La terra ha già attraversato periodi del genere. Vero. Ma la velocità con cui questo sta avvenendo è senza precedenti. E poi noi siamo adattati a questo assetto degli ecosistemi. Noi siamo il prodotto di questo ambiente. Se le condizioni cambiano troppo, il mondo ci diventa ostile. Lo è già. Aumentano i fenomeni di siccità, e aumentano gli eventi estremi, con inondazioni e uragani. Si innalza il livello del mare e i paesi costieri - per non parlare delle isole - rischiano di finire sott’acqua. 

Ma torniamo al Mediterraneo. L’acqua del Mediterraneo si ricambia attraverso lo stretto di Gibilterra. È come un grande acquario, il Mediterraneo, e ogni tanto bisogna cambiare l’acqua. Gibilterra, però, ricambia l’acqua solo nei primi 500 metri di profondità. La profondità media del Mediterraneo è di 1.500 metri. Se l’acqua sotto i 500 metri non viene cambiata, visto che a quella profondità non ci sono vegetali che consumino anidride carbonica e producano ossigeno (non c’è luce e quindi non ci può essere fotosintesi) quelle profondità dopo un po’ diventerebbero prive di ossigeno e la vita più complessa sarebbe impossibile. Il freddo è il segreto della vita nelle profondità del Mediterraneo. In aree chiave (i motori freddi) le temperature invernali sono molto più basse che nel resto del Mediterraneo. Nel Golfo del Leone, nel Nord Adriatico e nel Nord Egeo l’acqua invernale diventa molto più fredda del resto delle acque mediterranee. Quest’acqua fredda e densa sprofonda nel Mediterraneo profondo e porta giù l’ossigeno, rendendo possibile la vita. L’acqua che scende spinge su le acque profonde, che tornano in superficie ad ossigenarsi. Se i motori freddi si dovessero fermare, a causa dell’innalzamento della temperatura, ne risentirebbe la vita dell’intero Mediterraneo. 
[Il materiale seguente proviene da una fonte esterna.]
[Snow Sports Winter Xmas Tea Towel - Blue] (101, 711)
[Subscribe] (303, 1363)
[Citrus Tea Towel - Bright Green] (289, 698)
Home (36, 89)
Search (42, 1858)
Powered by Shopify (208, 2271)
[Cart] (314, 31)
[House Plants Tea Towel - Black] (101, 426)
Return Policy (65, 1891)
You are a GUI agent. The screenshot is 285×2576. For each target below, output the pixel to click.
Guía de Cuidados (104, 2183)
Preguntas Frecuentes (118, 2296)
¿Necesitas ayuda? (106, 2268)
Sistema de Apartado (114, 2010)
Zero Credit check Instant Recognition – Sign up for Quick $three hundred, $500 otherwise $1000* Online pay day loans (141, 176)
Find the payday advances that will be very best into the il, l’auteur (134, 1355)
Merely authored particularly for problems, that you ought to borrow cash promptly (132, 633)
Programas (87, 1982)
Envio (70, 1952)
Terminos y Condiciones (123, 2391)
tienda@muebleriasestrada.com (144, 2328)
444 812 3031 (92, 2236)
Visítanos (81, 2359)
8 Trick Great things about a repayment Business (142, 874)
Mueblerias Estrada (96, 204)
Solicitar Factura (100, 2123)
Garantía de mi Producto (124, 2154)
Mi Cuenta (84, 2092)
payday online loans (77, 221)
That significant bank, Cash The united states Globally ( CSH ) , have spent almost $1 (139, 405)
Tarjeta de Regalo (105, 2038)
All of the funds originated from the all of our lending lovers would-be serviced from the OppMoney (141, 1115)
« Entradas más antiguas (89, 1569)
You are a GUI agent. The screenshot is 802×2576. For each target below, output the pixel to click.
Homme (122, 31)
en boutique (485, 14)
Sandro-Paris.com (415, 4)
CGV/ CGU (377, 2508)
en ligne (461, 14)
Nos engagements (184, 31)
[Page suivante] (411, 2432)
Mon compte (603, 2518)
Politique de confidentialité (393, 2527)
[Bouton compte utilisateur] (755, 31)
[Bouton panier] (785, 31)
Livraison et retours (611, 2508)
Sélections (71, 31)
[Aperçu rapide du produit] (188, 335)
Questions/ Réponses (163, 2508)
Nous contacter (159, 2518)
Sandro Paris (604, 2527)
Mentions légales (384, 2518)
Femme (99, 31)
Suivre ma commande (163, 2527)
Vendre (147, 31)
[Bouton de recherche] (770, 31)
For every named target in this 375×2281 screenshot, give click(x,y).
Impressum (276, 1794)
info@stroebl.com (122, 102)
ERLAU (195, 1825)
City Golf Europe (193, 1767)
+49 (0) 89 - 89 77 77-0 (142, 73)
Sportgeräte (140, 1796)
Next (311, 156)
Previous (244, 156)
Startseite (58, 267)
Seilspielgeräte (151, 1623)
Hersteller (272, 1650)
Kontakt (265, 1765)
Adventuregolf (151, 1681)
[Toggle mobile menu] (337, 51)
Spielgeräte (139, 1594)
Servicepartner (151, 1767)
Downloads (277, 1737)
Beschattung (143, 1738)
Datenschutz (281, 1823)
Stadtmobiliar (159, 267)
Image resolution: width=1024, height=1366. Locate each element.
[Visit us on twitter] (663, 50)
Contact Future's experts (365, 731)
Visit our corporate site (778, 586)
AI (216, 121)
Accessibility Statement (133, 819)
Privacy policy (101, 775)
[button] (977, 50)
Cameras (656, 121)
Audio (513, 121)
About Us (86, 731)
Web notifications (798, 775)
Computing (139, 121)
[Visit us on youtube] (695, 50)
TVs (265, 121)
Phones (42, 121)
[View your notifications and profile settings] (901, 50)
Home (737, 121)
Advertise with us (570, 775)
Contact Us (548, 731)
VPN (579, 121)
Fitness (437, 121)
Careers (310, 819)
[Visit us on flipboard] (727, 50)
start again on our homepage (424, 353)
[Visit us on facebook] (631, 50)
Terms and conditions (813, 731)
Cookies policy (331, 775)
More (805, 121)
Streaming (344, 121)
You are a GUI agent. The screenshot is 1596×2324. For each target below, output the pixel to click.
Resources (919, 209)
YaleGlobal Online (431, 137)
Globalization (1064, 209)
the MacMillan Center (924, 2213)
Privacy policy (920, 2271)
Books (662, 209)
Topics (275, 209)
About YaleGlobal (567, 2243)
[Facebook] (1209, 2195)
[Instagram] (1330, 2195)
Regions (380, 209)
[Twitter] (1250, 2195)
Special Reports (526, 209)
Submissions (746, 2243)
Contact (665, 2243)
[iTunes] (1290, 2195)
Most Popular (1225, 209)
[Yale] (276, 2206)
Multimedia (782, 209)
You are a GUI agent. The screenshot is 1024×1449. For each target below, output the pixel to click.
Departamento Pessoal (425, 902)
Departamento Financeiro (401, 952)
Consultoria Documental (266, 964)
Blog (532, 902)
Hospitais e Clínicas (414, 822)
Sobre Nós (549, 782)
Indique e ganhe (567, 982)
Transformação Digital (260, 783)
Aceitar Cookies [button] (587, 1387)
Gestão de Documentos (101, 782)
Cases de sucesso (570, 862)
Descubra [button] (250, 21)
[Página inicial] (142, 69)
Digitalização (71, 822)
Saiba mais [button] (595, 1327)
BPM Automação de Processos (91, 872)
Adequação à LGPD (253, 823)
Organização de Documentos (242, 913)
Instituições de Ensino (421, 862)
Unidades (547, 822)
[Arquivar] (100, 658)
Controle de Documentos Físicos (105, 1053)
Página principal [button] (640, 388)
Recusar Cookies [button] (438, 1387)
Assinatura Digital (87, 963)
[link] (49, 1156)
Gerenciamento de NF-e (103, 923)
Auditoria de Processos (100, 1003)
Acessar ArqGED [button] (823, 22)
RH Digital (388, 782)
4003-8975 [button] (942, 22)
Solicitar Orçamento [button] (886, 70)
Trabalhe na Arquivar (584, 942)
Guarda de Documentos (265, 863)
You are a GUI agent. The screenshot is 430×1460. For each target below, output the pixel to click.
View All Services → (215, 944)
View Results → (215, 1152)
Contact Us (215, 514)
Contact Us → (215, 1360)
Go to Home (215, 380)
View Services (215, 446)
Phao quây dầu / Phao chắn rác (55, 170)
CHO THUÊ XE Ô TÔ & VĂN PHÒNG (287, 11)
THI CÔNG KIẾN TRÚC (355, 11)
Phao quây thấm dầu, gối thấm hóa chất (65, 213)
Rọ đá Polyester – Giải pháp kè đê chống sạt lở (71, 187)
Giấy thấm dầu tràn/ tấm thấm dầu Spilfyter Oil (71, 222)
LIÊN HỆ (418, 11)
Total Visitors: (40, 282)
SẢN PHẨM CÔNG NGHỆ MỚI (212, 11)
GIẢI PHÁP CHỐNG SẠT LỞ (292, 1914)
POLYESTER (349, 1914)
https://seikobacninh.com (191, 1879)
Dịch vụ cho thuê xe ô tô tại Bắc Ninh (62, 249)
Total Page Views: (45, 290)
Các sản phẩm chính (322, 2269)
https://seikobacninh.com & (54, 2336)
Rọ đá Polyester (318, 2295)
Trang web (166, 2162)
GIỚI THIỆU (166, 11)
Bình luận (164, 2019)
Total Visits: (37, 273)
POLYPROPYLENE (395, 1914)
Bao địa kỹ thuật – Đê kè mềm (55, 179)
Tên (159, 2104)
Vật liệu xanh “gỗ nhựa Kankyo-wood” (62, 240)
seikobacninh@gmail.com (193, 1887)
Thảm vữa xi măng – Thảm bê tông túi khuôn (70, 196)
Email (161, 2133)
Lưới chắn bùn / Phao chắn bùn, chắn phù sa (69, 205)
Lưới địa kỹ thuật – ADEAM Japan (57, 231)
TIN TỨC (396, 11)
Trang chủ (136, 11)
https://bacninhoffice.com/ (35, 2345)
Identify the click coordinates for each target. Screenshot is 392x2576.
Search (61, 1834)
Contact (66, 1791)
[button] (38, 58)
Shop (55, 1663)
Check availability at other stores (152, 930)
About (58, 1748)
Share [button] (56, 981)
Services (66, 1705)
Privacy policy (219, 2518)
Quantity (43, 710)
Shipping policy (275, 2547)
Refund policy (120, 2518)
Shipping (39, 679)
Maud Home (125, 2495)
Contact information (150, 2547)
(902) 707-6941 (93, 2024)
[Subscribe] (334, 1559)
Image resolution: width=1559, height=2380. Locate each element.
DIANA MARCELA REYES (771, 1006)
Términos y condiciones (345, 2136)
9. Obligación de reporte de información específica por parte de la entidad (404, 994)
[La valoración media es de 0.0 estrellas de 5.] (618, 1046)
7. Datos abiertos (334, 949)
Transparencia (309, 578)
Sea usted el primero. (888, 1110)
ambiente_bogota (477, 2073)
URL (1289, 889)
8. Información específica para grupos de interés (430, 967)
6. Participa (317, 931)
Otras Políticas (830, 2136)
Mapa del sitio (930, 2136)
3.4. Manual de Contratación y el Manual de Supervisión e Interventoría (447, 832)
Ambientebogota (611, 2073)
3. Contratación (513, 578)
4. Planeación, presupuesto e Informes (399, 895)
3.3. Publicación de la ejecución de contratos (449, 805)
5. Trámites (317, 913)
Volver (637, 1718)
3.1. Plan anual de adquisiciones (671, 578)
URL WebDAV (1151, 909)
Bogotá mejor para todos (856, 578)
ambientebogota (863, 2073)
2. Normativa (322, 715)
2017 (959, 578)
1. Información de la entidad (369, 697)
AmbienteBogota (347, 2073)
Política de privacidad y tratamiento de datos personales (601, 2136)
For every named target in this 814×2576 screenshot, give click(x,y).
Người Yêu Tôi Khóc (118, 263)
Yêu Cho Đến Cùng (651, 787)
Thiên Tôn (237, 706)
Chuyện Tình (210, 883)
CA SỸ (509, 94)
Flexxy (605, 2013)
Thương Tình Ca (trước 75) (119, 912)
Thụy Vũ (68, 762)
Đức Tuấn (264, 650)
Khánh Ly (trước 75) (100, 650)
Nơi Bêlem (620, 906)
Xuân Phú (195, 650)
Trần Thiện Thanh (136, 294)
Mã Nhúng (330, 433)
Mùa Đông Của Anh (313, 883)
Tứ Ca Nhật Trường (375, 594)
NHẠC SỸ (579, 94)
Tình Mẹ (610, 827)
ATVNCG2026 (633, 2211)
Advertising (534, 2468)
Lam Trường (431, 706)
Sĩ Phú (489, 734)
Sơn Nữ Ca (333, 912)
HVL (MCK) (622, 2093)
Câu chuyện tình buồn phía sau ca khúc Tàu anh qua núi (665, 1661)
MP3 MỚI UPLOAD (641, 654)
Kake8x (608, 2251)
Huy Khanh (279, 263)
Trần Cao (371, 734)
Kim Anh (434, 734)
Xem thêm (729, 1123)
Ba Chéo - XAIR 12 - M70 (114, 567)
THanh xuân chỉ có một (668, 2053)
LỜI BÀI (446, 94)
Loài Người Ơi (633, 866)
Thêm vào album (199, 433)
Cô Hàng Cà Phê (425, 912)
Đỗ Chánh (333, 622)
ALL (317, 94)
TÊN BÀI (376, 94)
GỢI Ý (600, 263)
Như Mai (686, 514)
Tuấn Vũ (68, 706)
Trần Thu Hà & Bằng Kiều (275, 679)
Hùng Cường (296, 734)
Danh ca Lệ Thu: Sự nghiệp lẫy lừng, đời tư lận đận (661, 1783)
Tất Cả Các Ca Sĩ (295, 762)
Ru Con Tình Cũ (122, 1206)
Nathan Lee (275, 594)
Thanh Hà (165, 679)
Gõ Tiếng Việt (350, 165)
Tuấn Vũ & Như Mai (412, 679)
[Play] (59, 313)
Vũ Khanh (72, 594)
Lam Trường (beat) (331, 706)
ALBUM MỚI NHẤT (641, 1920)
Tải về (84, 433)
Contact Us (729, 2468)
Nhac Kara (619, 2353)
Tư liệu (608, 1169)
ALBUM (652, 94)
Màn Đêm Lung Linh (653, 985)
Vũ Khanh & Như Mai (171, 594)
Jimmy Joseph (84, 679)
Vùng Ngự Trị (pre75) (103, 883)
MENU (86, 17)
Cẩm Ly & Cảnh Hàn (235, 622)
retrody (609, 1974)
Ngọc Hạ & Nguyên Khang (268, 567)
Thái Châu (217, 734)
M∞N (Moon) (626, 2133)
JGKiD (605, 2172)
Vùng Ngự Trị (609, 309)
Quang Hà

La soluzione del problema. Dobbiamo cambiare radicalmente il nostro stile di vita. Prima di tutto dobbiamo smettere di bruciare combustibili fossili, dobbiamo aumentare la superficie forestale, dobbiamo smettere di sprecare risorse. Abbiamo creato un’economia che pensa solo alla crescita del capitale economico, e non si cura dell’erosione del capitale naturale: una truffa vera e propria. È necessaria la conversione ecologica.